Tennessee Child Support Calculator
To use the child support calculator, simply fill in the details above. Hovering over the “question marks” will give you additional information. Read on for more tips to help you accurately estimate the child support payment.
- How many children: Enter the number of children under the age of 18. Do not include children from other relationships.
- Parenting time: Enter the number of days you spend with each child.
- Monthly Pay: Enter your monthly adjusted gross income along with the other parent’s. Read on to see how this is determined.
Tennessee Child Support Basics
Child support is intended to cover basic expenses such as housing, food, clothing, transportation, and entertainment.
Tennessee has a guideline formula for calculating the amount of child support owed from one parent to the other. This formula considers both parents’ income, the custody and visitation schedule (how much time each parent spends with the child), and the number of children.
There may be adjustments for additional expenses such as children’s health insurance premiums, uncovered medical expenses, and work-related childcare.
In Tennessee, the parent who the child lives with for more than 50% of the time is called the Primary Residential Parent. The parent who the child resides with for less than 50% of the time is called the Alternative Residential Parent (ARP).
The ARP typically pays child support to the PRP. That’s not always the case, however. In fact, the PRP may be required to pay child support if their income is significantly higher than the ARP.
In this article, you’ll learn how child support is calculated in Tennessee. You can learn more about child support in Tennessee in our comprehensive guide.
Factors in the Tennessee Guideline Child Support Formula
Number of Children
Child support is calculated based on the number of minor children you have with the other parent. Don’t include any children from other relationships.
As a general rule, child support ends when a child turns 18 or graduates from high school, whichever occurs second.
The timeshare calculation is based on the number of days each parent spends with their child.

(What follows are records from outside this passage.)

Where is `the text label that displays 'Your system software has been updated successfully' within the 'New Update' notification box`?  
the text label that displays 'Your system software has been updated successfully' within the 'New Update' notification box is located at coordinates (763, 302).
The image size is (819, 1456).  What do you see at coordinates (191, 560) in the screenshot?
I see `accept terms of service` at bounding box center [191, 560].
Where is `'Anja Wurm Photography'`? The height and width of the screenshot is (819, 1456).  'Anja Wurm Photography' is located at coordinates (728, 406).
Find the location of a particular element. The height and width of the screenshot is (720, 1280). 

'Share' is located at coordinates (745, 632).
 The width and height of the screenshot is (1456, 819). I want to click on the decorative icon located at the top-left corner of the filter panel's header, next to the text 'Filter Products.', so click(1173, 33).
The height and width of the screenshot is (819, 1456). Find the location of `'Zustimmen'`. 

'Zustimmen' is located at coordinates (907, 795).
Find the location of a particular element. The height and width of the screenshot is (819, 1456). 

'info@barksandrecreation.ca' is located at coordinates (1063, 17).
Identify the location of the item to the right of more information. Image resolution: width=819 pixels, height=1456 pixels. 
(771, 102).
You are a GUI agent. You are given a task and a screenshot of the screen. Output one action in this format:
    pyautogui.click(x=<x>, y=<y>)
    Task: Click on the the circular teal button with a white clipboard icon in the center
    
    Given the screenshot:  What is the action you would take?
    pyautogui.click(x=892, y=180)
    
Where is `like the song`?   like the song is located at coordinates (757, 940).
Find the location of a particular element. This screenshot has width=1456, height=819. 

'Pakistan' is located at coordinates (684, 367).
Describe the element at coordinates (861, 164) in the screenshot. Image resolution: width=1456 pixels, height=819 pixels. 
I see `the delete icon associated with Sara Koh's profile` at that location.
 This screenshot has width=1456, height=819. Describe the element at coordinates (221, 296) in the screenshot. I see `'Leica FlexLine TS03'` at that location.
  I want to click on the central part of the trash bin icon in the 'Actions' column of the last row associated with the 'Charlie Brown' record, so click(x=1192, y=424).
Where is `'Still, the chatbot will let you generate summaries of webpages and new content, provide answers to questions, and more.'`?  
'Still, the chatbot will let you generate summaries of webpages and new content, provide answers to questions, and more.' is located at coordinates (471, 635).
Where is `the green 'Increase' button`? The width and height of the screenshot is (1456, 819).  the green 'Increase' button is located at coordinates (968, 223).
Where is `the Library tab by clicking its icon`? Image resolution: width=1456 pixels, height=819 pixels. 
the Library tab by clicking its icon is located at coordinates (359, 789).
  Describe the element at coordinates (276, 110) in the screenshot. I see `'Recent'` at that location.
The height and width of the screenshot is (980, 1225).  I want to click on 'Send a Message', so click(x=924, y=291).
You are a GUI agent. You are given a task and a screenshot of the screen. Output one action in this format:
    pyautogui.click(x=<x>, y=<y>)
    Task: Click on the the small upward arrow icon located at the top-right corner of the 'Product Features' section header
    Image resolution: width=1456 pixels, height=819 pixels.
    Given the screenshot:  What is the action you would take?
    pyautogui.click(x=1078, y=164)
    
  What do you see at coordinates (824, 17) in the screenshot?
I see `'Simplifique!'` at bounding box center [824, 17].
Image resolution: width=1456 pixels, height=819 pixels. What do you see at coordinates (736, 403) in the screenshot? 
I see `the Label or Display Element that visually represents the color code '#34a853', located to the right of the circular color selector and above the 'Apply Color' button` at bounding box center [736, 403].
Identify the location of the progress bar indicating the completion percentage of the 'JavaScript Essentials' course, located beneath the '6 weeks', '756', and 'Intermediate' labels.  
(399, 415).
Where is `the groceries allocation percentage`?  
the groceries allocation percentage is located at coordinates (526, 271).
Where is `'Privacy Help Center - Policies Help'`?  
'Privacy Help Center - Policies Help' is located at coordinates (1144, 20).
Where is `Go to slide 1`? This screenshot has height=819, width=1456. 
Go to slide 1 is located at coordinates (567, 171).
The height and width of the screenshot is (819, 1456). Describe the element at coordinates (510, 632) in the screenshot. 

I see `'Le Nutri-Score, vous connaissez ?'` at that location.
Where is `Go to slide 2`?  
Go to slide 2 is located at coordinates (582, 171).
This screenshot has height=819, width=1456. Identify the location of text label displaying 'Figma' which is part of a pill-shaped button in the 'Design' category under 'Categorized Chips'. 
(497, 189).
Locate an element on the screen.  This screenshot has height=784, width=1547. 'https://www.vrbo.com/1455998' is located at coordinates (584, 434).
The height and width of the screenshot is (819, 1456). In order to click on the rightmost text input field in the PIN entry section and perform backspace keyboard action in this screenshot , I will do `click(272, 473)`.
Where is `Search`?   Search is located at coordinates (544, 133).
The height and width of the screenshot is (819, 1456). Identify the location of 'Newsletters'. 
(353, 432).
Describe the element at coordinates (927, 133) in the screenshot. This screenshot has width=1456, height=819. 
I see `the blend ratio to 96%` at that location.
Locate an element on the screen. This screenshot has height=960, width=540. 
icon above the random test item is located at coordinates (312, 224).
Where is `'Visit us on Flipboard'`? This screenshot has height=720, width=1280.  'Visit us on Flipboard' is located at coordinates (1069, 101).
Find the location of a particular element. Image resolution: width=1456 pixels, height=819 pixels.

So, how are days defined? A day is when the child spends more than 12 consecutive hours in a 24-hour period with one parent. The 24-hour period doesn’t necessarily have to be the same as a calendar day.
This is where things start to get a little technical… Bear with me as I walk through some of the nitty-gritty details (yes, they’re important).
In short, each parent’s adjusted gross income is calculated as follows:
- Start with the parent’s total gross income
- Add any social security benefits paid to the child on the parent’s account
- Subtract any self-employment taxes
- Subtract any court-ordered child support you pay for children from other relationships
The court takes the combined adjusted gross income of both parents and the number of children to determine the Basic Child Support Obligation. The basic child support obligation represents the amount both parents are expected to spend on their child before considering any adjustments for additional expenses.
Each parent is expected to contribute based on their percentage of combined income. In other words, if you are making 30% of the combined income, you would pay 30% of the total obligation.
According to Rule 1240-2-4-.04(3) of the Tennessee Child Support Guidelines, gross income includes income from all sources including, but not limited to, the following:
- Commissions, fees, and tips
- Self-employment income
- Overtime pay
- Severance pay
- Pensions or retirement plans
- Social security
- Dividends and interest
- Trust income
- Capital gains
- Disability benefits
- Workers compensation benefits
- Unemployment benefits
- Certain gifts
- Alimony received from someone other than the co-parent
If a parent is voluntarily unemployed or working below their capacity, the court can impute income to that parent. That means that the parent can be treated as having additional income based on their earning capacity.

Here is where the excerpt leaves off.